Analyses on stratified contigency tables (EMS 18, 21)
For data in EMS Table 18.2, there are multiple approaches to studying the effect of area type (rural or urban) on the probability of having antibodies to leptospirosis, while taking into account the effect due to gender. We are assuming the effect as measured by odds ratio is the same for males and females; in other words, we assume no interaction between area type and gender. On the basis of this assumption, we are estimating that "common" effect.
  • Mantel-Haenszel method: point estimate, CI, and test
    • We need to input data in EMS Table 18.2 like this:
clear
input gender area antibody freq
1 1 1 36
1 1 0 14
1 0 1 50
1 0 0 50
0 1 1 24
0 1 0 126
0 0 1 10
0 0 0 90
end
    • mhodds antibody area gender [weight=freq], compare(1,0) will generate the results in EMS 18.4.
    • cc antibody area [weight=freq], by(gender) also will generate these results as well as the result of test of heterogeneity (EMS 18.5). Note that test of heterogeneity is equivalent to test of interaction effect between area and gender.
  • Logistic regression: logistic antibody area gender [weight=freq] will generate similar, but different, results using logistic regression.
  • Conditional logistic regression: It will generate another different set of results. The clogit command treats [weight=] differently from we did in the above commands. Therefore, we need to input data as 400 rows before carrying out conditional logistic regression.
clear
set obs 400
gen gender = 0
replace gender = 1 in 1/150
gen area = 0
foreach i in 1/50 151/300 {
  replace area = 1 in `i'
}
gen antibody = 0
foreach i in 1/36 51/100 151/174 301/310 {
  replace antibody = 1 in `i'
}
** conditional logistic regression
clogit antibody area, group(gender) or

  • Matched studies: mcci 184 54 14 63 will generate the McNemar's test result and OR estimate in EMS 21.2-3, but its CI calculations are based on formulae different from those in EMS. We also can try the Mantel-Haenszel method or conditional logistic regression, which are equivalent for paired binary data:
clear
set obs 630
gen speciman = int((_n+1)/2)
gen bell = 0
replace bell = 1 if mod(_n,2)==0
gen outcome = 0
replace outcome = 1 in 1/368
replace outcome = 1 if _n>=369 & _n<=476 & mod(_n,2)==0
replace outcome = 1 if _n>=477 & _n<=504 & mod(_n,2)==1

** Mantel-Haenszel method
mhodds outcome bell speciman
** conditional logistic regression (same results)
clogit outcome bell, group(speciman) or
** another command to do conditional logistic regression
xtlogit outcome bell, fe i(speciman) or
** random-effect logistic regression (different results)
xtlogit outcome bell, re i(speciman) or

  • The following calculates the kappa statistics on the agreement between the two tests:
clear
input bell katokatz freq
1 1 184
1 0 54
0 1 14
0 0 63
end
kap bell katokatz [weight=freq], tab

Logistic regression (EMS 19-20)
See Logistic Regression with Stata and here for more information on logistic regression. help logistic estimation commands will list relevant commands (but without logistic, wierd).

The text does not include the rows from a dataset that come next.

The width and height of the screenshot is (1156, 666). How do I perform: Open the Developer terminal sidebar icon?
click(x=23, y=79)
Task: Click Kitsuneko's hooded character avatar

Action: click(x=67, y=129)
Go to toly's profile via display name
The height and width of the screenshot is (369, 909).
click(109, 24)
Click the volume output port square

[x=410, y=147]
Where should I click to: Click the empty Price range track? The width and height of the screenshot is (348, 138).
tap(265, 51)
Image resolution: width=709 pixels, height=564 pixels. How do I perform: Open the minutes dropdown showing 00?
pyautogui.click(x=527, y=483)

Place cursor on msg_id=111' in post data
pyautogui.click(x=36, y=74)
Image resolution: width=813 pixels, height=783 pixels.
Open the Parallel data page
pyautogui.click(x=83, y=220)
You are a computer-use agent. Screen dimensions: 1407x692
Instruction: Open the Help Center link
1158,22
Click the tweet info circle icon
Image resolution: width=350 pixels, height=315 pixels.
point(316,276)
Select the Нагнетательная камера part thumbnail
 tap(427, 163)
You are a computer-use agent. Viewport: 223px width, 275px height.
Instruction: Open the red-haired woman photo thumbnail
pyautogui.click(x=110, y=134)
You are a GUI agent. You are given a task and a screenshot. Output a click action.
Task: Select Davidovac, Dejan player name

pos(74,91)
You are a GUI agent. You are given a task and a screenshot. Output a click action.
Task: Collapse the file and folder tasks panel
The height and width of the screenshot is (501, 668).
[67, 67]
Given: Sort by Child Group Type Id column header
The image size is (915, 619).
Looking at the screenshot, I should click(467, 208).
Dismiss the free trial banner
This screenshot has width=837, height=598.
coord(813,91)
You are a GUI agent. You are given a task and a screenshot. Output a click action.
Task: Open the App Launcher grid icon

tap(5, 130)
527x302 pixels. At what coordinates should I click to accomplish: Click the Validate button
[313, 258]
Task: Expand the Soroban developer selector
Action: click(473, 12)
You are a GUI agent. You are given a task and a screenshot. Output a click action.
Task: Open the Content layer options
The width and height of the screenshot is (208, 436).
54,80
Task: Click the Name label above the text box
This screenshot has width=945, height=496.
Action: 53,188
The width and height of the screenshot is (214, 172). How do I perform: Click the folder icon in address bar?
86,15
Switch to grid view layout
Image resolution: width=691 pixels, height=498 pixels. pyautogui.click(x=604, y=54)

Examples in EMS 19-20 use the Onchocerciasis data, which can be downloaded here.

  • Study solely the effect of residence area (EMS 19.2)
    • logistic mf area or logit mf area, or generates output in odds scale
    • cc mf area, woolf generates the same results. This is because the input variable area is binary.
    • logistic mf area, coef or logit mf area generates output in parameter scale (i.e. log(odds) scale)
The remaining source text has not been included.